The 2018 Midterms Game Day Thread of Angst, Worry, (and maybe some hope?)


#41

I keep telling myself that the GOP folks usually vote, but there’s a vast swath of Dems and independents who don’t, so enthusiasm and new voters are going to favor the Dems by a decent margin.

Again, that’s just what I’m telling myself - could be entirely wrong.


#42

I don’t think you’re wrong to feel that way. Midterm turnout is typically WAY older and whiter than turnout on presidential years. This year we should see an uptick in younger, non-white voters. Maybe not Presidential midterm level, but much better than in 2014 or 2010.


#43

#44

#45

The Oracle of Nevada speaks.


#46

So while canvassing in my very red town for Jess King, we touched with a couple of former Republicans. Some said they just couldnt vote Republican anymore.

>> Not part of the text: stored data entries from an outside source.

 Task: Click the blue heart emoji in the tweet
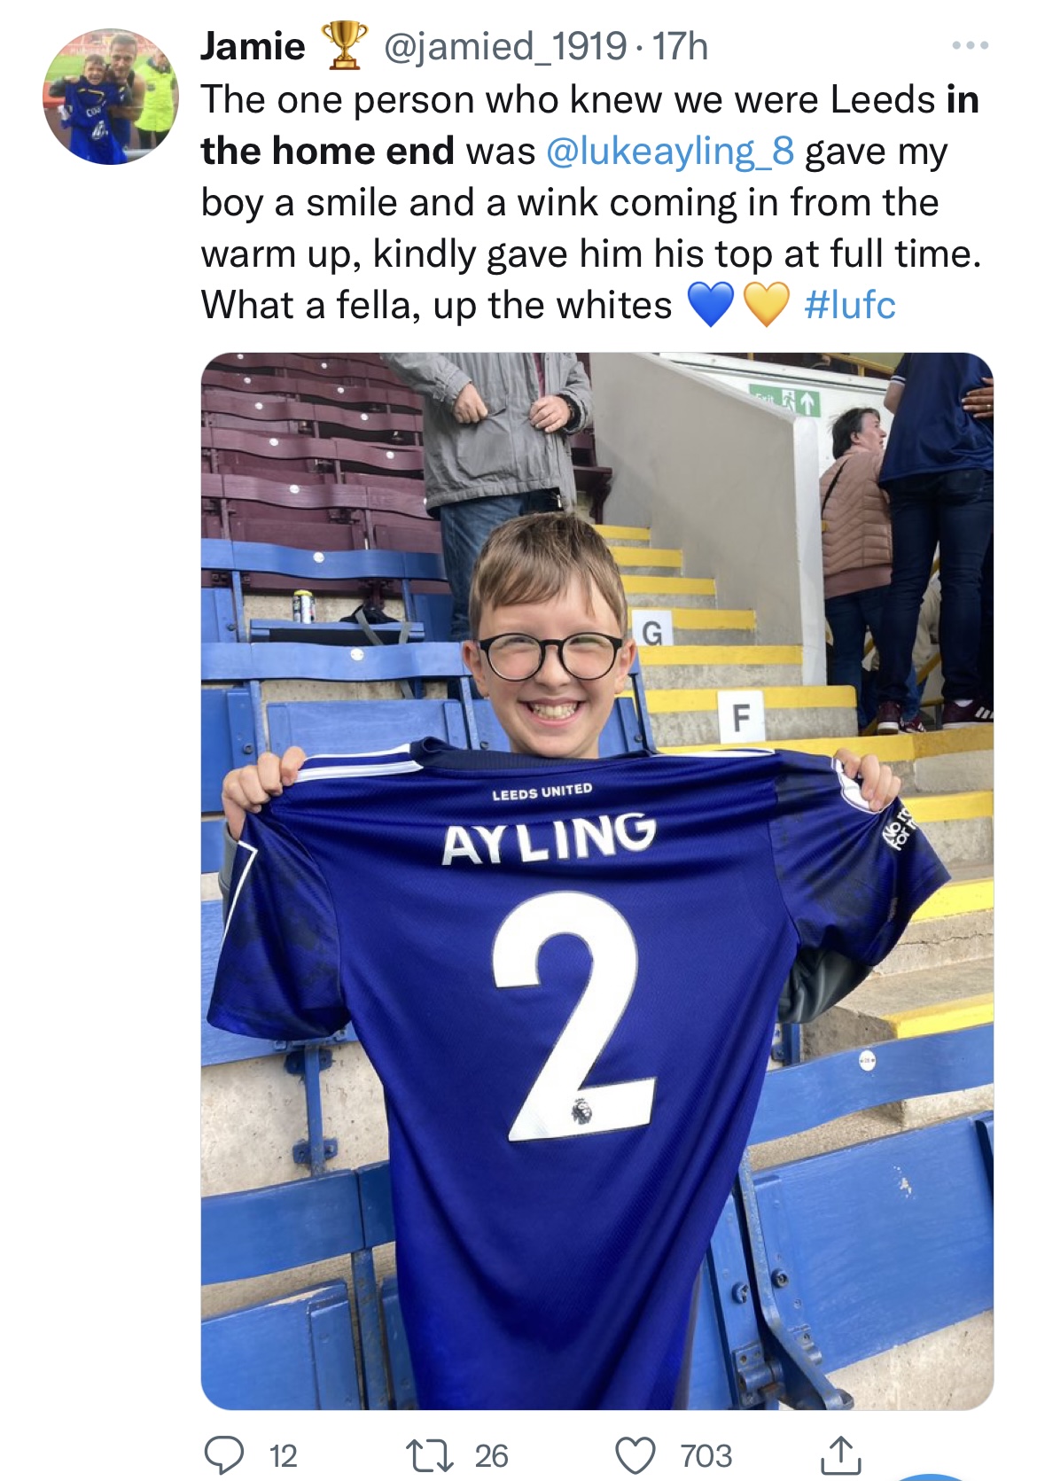pos(711,306)
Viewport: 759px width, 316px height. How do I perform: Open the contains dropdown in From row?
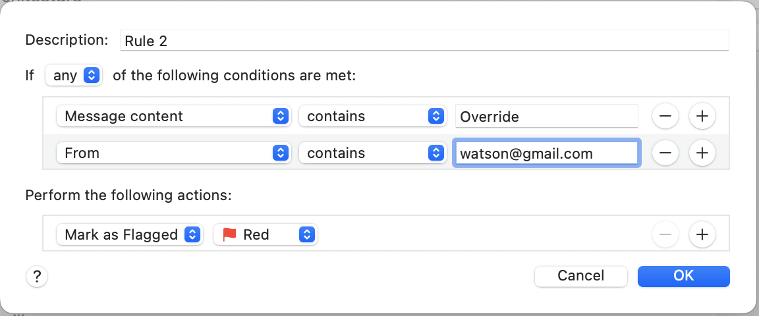(373, 153)
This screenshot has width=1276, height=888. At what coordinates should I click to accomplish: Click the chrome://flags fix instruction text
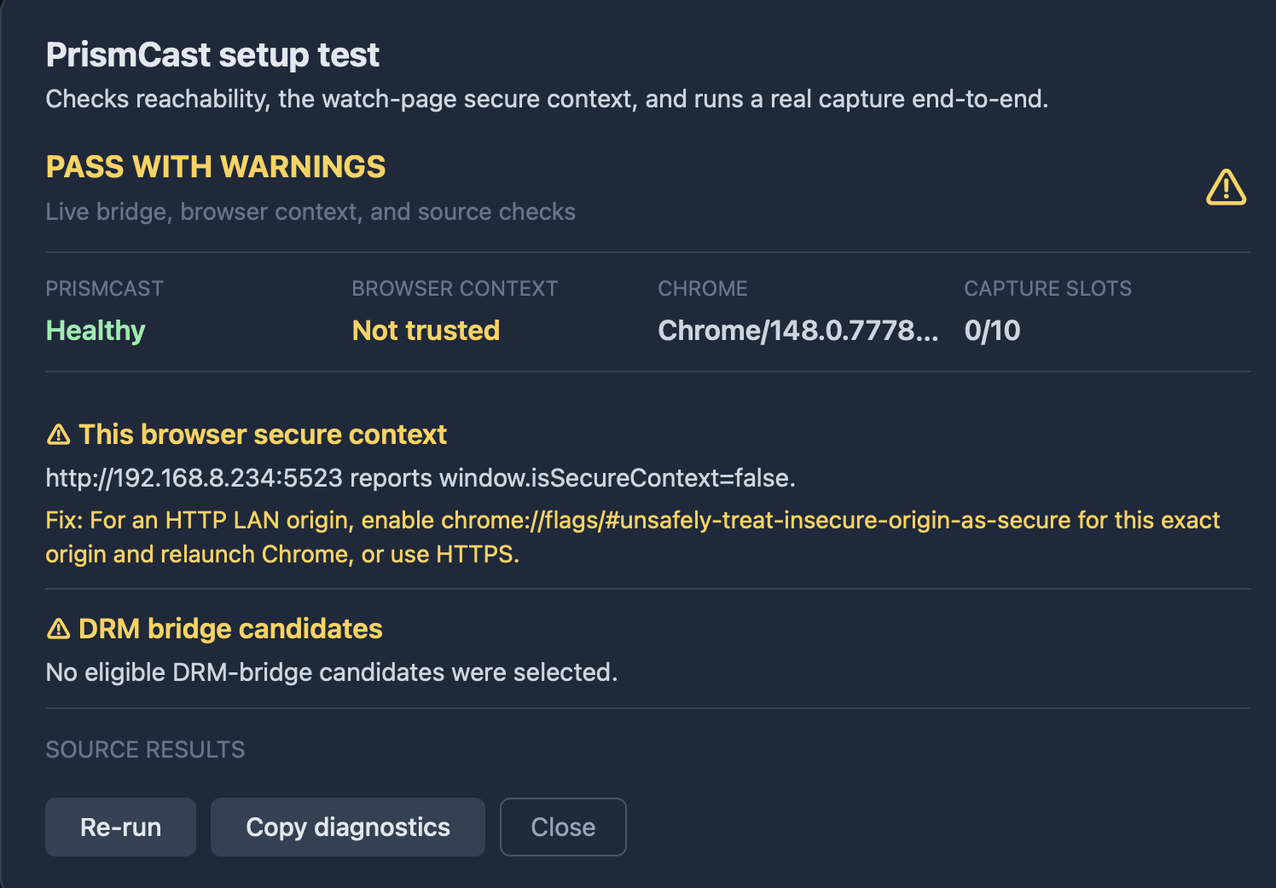tap(633, 537)
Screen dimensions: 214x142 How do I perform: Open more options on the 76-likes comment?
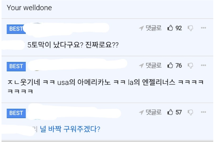point(203,65)
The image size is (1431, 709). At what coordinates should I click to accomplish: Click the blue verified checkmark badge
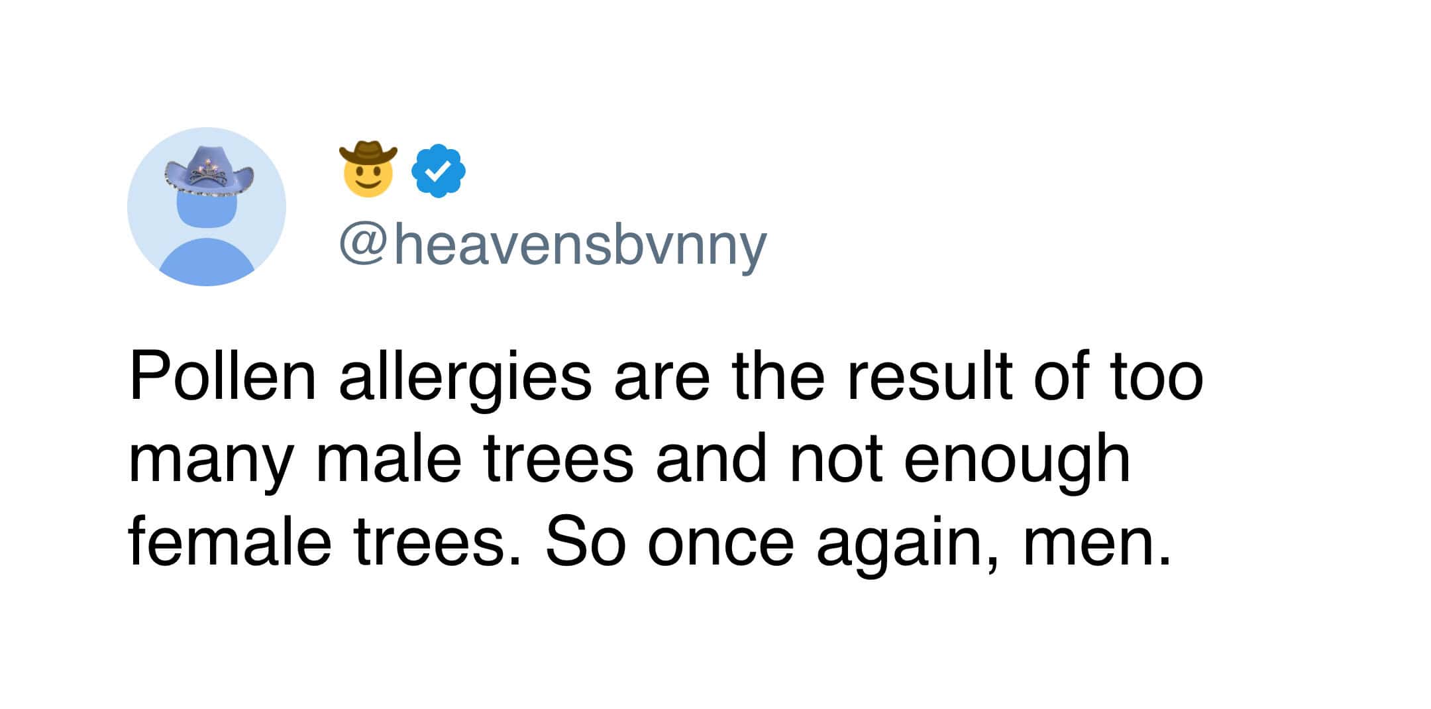click(438, 170)
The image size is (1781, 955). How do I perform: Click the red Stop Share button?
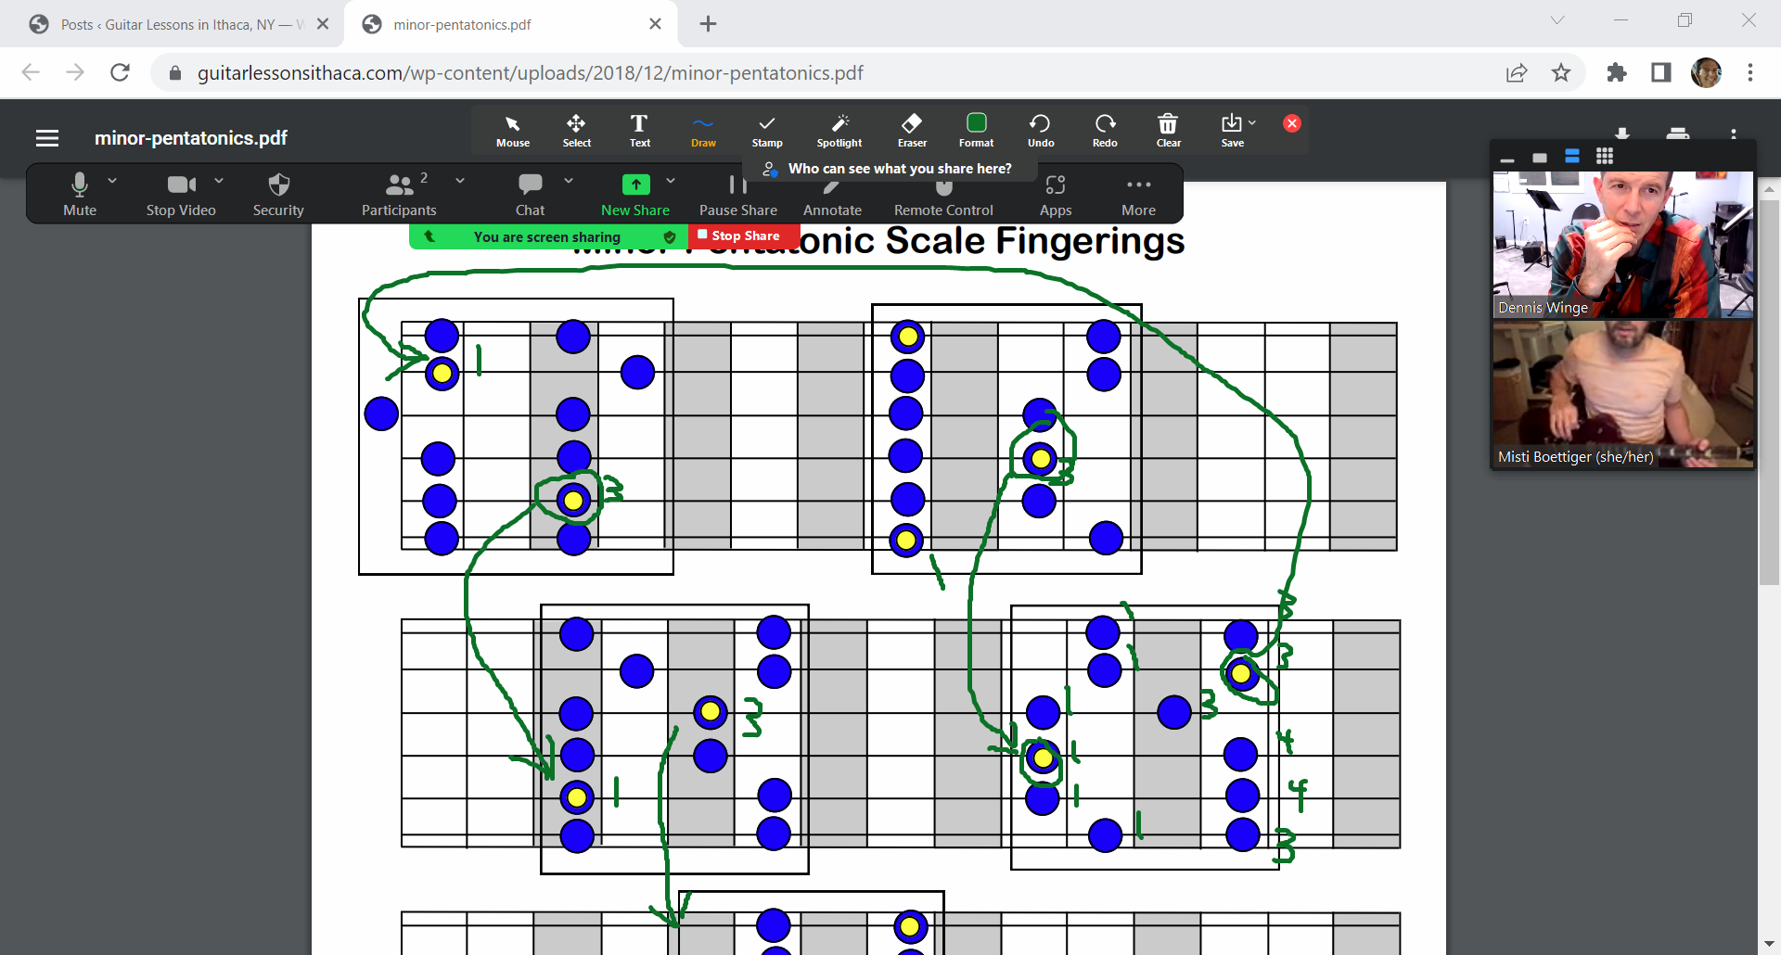pos(739,236)

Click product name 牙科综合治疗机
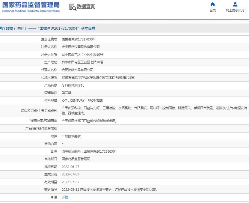(73, 85)
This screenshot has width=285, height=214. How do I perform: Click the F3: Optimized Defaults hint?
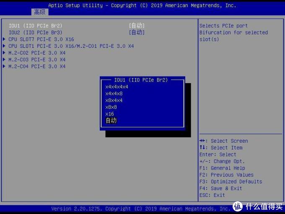(231, 182)
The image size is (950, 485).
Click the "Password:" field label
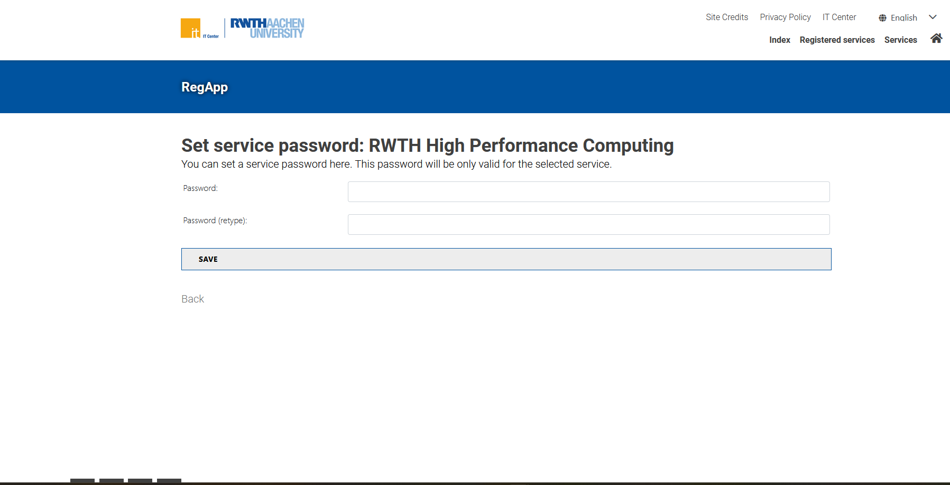[x=200, y=188]
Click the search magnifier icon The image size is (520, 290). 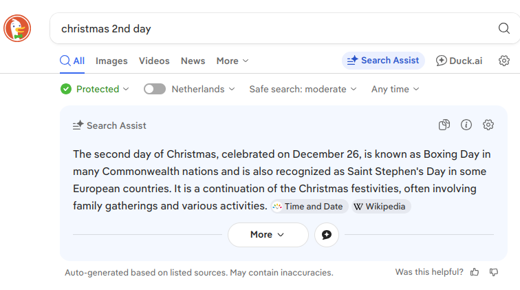(x=503, y=28)
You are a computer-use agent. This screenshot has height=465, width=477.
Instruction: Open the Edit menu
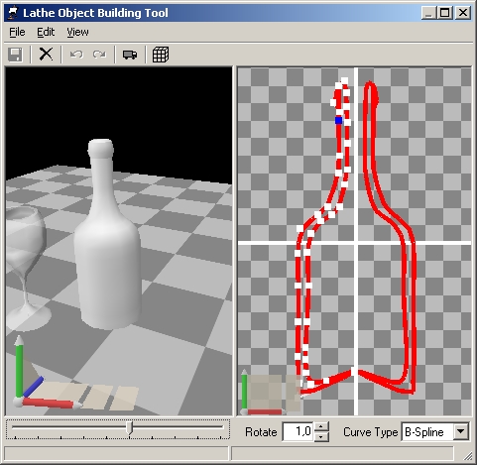(46, 32)
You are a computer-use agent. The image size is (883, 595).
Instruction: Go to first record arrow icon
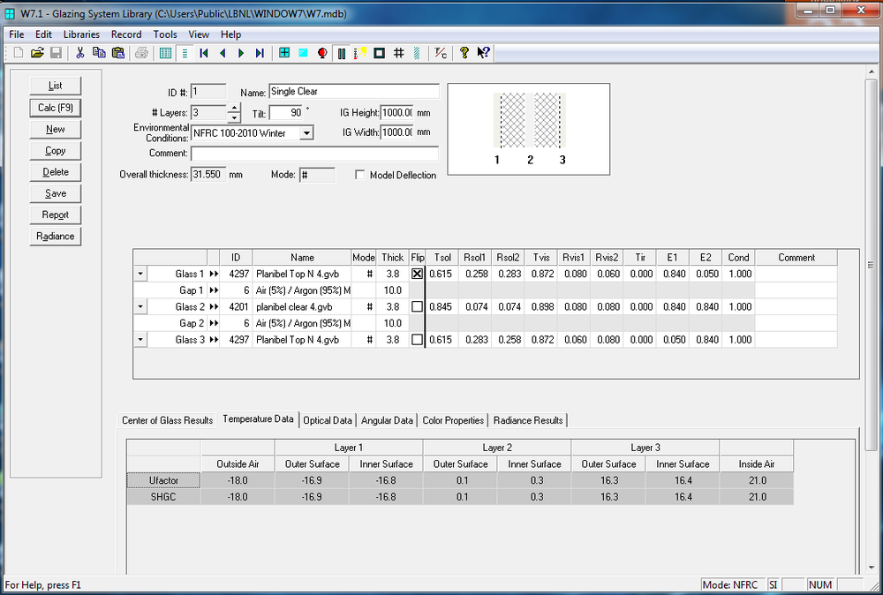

I know it’s a tiny skewed sample, so not something to go by, but hey, it’s bit of positivity.

On the other hand, we had some woman tell us to leave because we were Democrats, and threaten to call the police if we didn’t (the woman wasn’t on our list, but I think her son was). Of course we left.


#47

Liking the taste of these apples:


#48

#49

For anyone who isn’t actually working on campaigns, polls aren’t a thing which really matter or you should care about. They have zero impact on any of us.

For some reason, they’ve taken on some kind of mystique like sports scores or something. It’s like we’re watching a scoreboard in some game. But the thing is, literally none of it matters at all. All that matters is what happens on election day.

For folks deciding how to spend money on campaigns, it can be great information. But for normal voters, I feel like it’s causing people to dedicate way more time and attention to something that doesn’t matter.

If you want folks to win an election, then go support them and vote. How they are polling shouldn’t play a role in you deciding what to do.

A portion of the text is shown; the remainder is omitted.